*** Opening Data for review ***

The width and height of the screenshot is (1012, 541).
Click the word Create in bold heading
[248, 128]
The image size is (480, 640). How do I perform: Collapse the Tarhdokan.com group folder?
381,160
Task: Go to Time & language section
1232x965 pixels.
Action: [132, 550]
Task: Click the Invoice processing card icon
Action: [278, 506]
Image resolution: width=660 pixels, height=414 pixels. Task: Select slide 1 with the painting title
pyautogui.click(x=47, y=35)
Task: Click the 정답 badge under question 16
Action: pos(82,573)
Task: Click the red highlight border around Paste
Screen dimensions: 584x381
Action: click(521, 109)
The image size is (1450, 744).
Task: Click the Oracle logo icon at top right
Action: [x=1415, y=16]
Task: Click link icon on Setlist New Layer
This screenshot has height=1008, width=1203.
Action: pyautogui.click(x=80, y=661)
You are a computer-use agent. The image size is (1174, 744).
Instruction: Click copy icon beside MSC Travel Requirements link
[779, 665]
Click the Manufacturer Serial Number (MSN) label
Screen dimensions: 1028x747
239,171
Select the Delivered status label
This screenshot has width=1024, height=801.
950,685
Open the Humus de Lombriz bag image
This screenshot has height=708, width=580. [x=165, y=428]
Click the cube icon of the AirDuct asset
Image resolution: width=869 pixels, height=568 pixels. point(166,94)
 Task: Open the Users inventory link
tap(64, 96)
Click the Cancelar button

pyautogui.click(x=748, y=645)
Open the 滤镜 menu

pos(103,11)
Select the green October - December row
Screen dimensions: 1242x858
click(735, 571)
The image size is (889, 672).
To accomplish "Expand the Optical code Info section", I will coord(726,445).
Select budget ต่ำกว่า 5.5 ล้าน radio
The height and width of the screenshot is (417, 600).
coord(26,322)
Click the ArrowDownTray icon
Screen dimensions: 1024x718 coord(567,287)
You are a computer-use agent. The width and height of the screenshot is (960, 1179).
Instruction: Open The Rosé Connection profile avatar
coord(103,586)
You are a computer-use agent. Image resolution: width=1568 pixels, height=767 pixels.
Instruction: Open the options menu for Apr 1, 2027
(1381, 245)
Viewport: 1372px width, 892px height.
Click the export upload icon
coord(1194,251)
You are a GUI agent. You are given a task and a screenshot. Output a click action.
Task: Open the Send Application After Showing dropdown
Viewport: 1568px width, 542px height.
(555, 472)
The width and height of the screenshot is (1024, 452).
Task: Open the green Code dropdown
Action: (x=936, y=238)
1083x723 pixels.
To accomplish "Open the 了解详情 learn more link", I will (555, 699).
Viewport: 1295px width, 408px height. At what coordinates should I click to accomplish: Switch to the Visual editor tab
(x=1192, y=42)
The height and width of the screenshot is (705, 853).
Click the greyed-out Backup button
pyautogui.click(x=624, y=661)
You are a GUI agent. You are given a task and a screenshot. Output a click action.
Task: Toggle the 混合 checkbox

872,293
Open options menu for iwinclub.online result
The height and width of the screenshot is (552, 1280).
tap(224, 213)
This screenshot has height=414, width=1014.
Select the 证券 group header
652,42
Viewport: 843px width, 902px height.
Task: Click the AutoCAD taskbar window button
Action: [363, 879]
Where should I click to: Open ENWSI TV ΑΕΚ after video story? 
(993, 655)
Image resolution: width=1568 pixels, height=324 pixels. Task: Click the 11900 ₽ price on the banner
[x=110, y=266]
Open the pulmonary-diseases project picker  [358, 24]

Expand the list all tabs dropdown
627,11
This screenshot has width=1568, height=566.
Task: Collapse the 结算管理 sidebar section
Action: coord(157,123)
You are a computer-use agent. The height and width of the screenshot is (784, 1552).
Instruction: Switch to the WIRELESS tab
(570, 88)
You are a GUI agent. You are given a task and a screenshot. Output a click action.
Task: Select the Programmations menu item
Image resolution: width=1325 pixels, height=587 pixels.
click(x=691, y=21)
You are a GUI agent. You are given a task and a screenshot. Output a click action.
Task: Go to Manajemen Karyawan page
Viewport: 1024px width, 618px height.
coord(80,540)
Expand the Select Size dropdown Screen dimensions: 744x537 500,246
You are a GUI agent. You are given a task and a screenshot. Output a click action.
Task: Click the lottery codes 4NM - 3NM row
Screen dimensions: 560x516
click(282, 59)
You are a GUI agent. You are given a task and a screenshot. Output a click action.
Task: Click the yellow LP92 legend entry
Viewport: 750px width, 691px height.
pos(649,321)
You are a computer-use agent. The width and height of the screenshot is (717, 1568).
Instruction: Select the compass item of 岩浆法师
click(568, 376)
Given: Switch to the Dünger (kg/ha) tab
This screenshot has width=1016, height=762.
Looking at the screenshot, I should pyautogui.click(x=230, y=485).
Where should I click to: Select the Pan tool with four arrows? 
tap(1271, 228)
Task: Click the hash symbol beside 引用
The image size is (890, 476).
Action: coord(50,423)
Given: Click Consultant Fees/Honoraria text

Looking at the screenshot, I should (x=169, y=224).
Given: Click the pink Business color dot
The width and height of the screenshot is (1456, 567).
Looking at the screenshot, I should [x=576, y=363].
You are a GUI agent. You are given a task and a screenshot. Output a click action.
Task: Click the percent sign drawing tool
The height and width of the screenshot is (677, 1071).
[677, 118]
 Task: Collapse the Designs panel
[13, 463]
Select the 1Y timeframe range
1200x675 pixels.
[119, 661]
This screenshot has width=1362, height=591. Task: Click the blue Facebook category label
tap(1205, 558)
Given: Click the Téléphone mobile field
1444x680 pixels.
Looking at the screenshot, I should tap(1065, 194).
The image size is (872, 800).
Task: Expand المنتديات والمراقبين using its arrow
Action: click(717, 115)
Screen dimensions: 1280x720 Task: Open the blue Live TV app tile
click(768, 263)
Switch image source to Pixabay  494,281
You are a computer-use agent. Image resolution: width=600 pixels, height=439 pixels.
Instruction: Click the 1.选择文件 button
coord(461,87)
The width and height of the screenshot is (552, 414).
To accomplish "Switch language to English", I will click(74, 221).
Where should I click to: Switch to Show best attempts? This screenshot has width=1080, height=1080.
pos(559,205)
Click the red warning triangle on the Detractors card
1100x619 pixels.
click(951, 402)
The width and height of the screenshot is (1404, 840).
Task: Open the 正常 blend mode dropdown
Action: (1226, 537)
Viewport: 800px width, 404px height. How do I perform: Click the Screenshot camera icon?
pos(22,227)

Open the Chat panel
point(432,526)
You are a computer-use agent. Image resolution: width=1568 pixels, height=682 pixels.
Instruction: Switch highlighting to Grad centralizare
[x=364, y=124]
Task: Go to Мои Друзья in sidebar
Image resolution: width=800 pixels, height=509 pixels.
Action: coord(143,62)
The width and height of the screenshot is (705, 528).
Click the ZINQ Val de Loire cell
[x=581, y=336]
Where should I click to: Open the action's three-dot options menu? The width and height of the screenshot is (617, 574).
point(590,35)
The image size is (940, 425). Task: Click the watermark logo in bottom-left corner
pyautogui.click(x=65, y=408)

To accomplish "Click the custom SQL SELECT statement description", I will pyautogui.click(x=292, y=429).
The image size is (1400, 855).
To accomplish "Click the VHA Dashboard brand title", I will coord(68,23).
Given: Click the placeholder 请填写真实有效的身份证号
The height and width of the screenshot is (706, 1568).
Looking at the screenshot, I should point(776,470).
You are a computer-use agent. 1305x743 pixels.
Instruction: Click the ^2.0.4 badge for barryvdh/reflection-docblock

*** Closing Data for review ***

(Exercise brief): Restate the records in full, keeping every word as it is.

(Solution for this task):
The width and height of the screenshot is (1012, 541).
Click the word Create in bold heading
[248, 128]
The image size is (480, 640). How do I perform: Collapse the Tarhdokan.com group folder?
381,160
Task: Go to Time & language section
1232x965 pixels.
Action: [132, 550]
Task: Click the Invoice processing card icon
Action: [278, 506]
Image resolution: width=660 pixels, height=414 pixels. Task: Select slide 1 with the painting title
pyautogui.click(x=47, y=35)
Task: Click the 정답 badge under question 16
Action: pos(82,573)
Task: Click the red highlight border around Paste
Screen dimensions: 584x381
Action: click(521, 109)
The image size is (1450, 744).
Task: Click the Oracle logo icon at top right
Action: [x=1415, y=16]
Task: Click link icon on Setlist New Layer
This screenshot has height=1008, width=1203.
Action: pyautogui.click(x=80, y=661)
You are a computer-use agent. The image size is (1174, 744).
Instruction: Click copy icon beside MSC Travel Requirements link
[779, 665]
Click the Manufacturer Serial Number (MSN) label
Screen dimensions: 1028x747
239,171
Select the Delivered status label
This screenshot has width=1024, height=801.
950,685
Open the Humus de Lombriz bag image
This screenshot has height=708, width=580. [x=165, y=428]
Click the cube icon of the AirDuct asset
Image resolution: width=869 pixels, height=568 pixels. point(166,94)
 Task: Open the Users inventory link
tap(64, 96)
Click the Cancelar button

pyautogui.click(x=748, y=645)
Open the 滤镜 menu

pos(103,11)
Select the green October - December row
Screen dimensions: 1242x858
click(735, 571)
The image size is (889, 672).
To accomplish "Expand the Optical code Info section", I will coord(726,445).
Select budget ต่ำกว่า 5.5 ล้าน radio
The height and width of the screenshot is (417, 600).
coord(26,322)
Click the ArrowDownTray icon
Screen dimensions: 1024x718 coord(567,287)
You are a computer-use agent. The width and height of the screenshot is (960, 1179).
Instruction: Open The Rosé Connection profile avatar
coord(103,586)
You are a computer-use agent. Image resolution: width=1568 pixels, height=767 pixels.
Instruction: Open the options menu for Apr 1, 2027
(1381, 245)
Viewport: 1372px width, 892px height.
Click the export upload icon
coord(1194,251)
You are a GUI agent. You are given a task and a screenshot. Output a click action.
Task: Open the Send Application After Showing dropdown
Viewport: 1568px width, 542px height.
(555, 472)
The width and height of the screenshot is (1024, 452).
Task: Open the green Code dropdown
Action: (x=936, y=238)
1083x723 pixels.
To accomplish "Open the 了解详情 learn more link", I will (555, 699).
Viewport: 1295px width, 408px height. At what coordinates should I click to accomplish: Switch to the Visual editor tab
(x=1192, y=42)
The height and width of the screenshot is (705, 853).
Click the greyed-out Backup button
pyautogui.click(x=624, y=661)
You are a GUI agent. You are given a task and a screenshot. Output a click action.
Task: Toggle the 混合 checkbox

872,293
Open options menu for iwinclub.online result
The height and width of the screenshot is (552, 1280).
tap(224, 213)
This screenshot has height=414, width=1014.
Select the 证券 group header
652,42
Viewport: 843px width, 902px height.
Task: Click the AutoCAD taskbar window button
Action: [363, 879]
Where should I click to: Open ENWSI TV ΑΕΚ after video story? 
(993, 655)
Image resolution: width=1568 pixels, height=324 pixels. Task: Click the 11900 ₽ price on the banner
[x=110, y=266]
Open the pulmonary-diseases project picker  [358, 24]

Expand the list all tabs dropdown
627,11
This screenshot has width=1568, height=566.
Task: Collapse the 结算管理 sidebar section
Action: coord(157,123)
You are a computer-use agent. The height and width of the screenshot is (784, 1552).
Instruction: Switch to the WIRELESS tab
(570, 88)
You are a GUI agent. You are given a task and a screenshot. Output a click action.
Task: Select the Programmations menu item
Image resolution: width=1325 pixels, height=587 pixels.
click(x=691, y=21)
You are a GUI agent. You are given a task and a screenshot. Output a click action.
Task: Go to Manajemen Karyawan page
Viewport: 1024px width, 618px height.
coord(80,540)
Expand the Select Size dropdown Screen dimensions: 744x537 500,246
You are a GUI agent. You are given a task and a screenshot. Output a click action.
Task: Click the lottery codes 4NM - 3NM row
Screen dimensions: 560x516
click(282, 59)
You are a GUI agent. You are given a task and a screenshot. Output a click action.
Task: Click the yellow LP92 legend entry
Viewport: 750px width, 691px height.
pos(649,321)
You are a computer-use agent. The width and height of the screenshot is (717, 1568).
Instruction: Select the compass item of 岩浆法师
click(568, 376)
Given: Switch to the Dünger (kg/ha) tab
This screenshot has width=1016, height=762.
Looking at the screenshot, I should pyautogui.click(x=230, y=485).
Where should I click to: Select the Pan tool with four arrows? 
tap(1271, 228)
Task: Click the hash symbol beside 引用
The image size is (890, 476).
Action: coord(50,423)
Given: Click Consultant Fees/Honoraria text

Looking at the screenshot, I should (x=169, y=224).
Given: Click the pink Business color dot
The width and height of the screenshot is (1456, 567).
Looking at the screenshot, I should [x=576, y=363].
You are a GUI agent. You are given a task and a screenshot. Output a click action.
Task: Click the percent sign drawing tool
The height and width of the screenshot is (677, 1071).
[677, 118]
 Task: Collapse the Designs panel
[13, 463]
Select the 1Y timeframe range
1200x675 pixels.
[119, 661]
This screenshot has width=1362, height=591. Task: Click the blue Facebook category label
tap(1205, 558)
Given: Click the Téléphone mobile field
1444x680 pixels.
Looking at the screenshot, I should tap(1065, 194).
The image size is (872, 800).
Task: Expand المنتديات والمراقبين using its arrow
Action: click(717, 115)
Screen dimensions: 1280x720 Task: Open the blue Live TV app tile
click(768, 263)
Switch image source to Pixabay  494,281
You are a computer-use agent. Image resolution: width=600 pixels, height=439 pixels.
Instruction: Click the 1.选择文件 button
coord(461,87)
The width and height of the screenshot is (552, 414).
To accomplish "Switch language to English", I will click(74, 221).
Where should I click to: Switch to Show best attempts? This screenshot has width=1080, height=1080.
pos(559,205)
Click the red warning triangle on the Detractors card
1100x619 pixels.
click(951, 402)
The width and height of the screenshot is (1404, 840).
Task: Open the 正常 blend mode dropdown
Action: (1226, 537)
Viewport: 800px width, 404px height. How do I perform: Click the Screenshot camera icon?
pos(22,227)

Open the Chat panel
point(432,526)
You are a computer-use agent. Image resolution: width=1568 pixels, height=682 pixels.
Instruction: Switch highlighting to Grad centralizare
[x=364, y=124]
Task: Go to Мои Друзья in sidebar
Image resolution: width=800 pixels, height=509 pixels.
Action: coord(143,62)
The width and height of the screenshot is (705, 528).
Click the ZINQ Val de Loire cell
[x=581, y=336]
Where should I click to: Open the action's three-dot options menu? The width and height of the screenshot is (617, 574).
point(590,35)
The image size is (940, 425). Task: Click the watermark logo in bottom-left corner
pyautogui.click(x=65, y=408)

To accomplish "Click the custom SQL SELECT statement description", I will pyautogui.click(x=292, y=429).
The image size is (1400, 855).
To accomplish "Click the VHA Dashboard brand title", I will coord(68,23).
Given: Click the placeholder 请填写真实有效的身份证号
The height and width of the screenshot is (706, 1568).
Looking at the screenshot, I should point(776,470).
You are a computer-use agent. 1305x743 pixels.
Instruction: Click the ^2.0.4 badge for barryvdh/reflection-docblock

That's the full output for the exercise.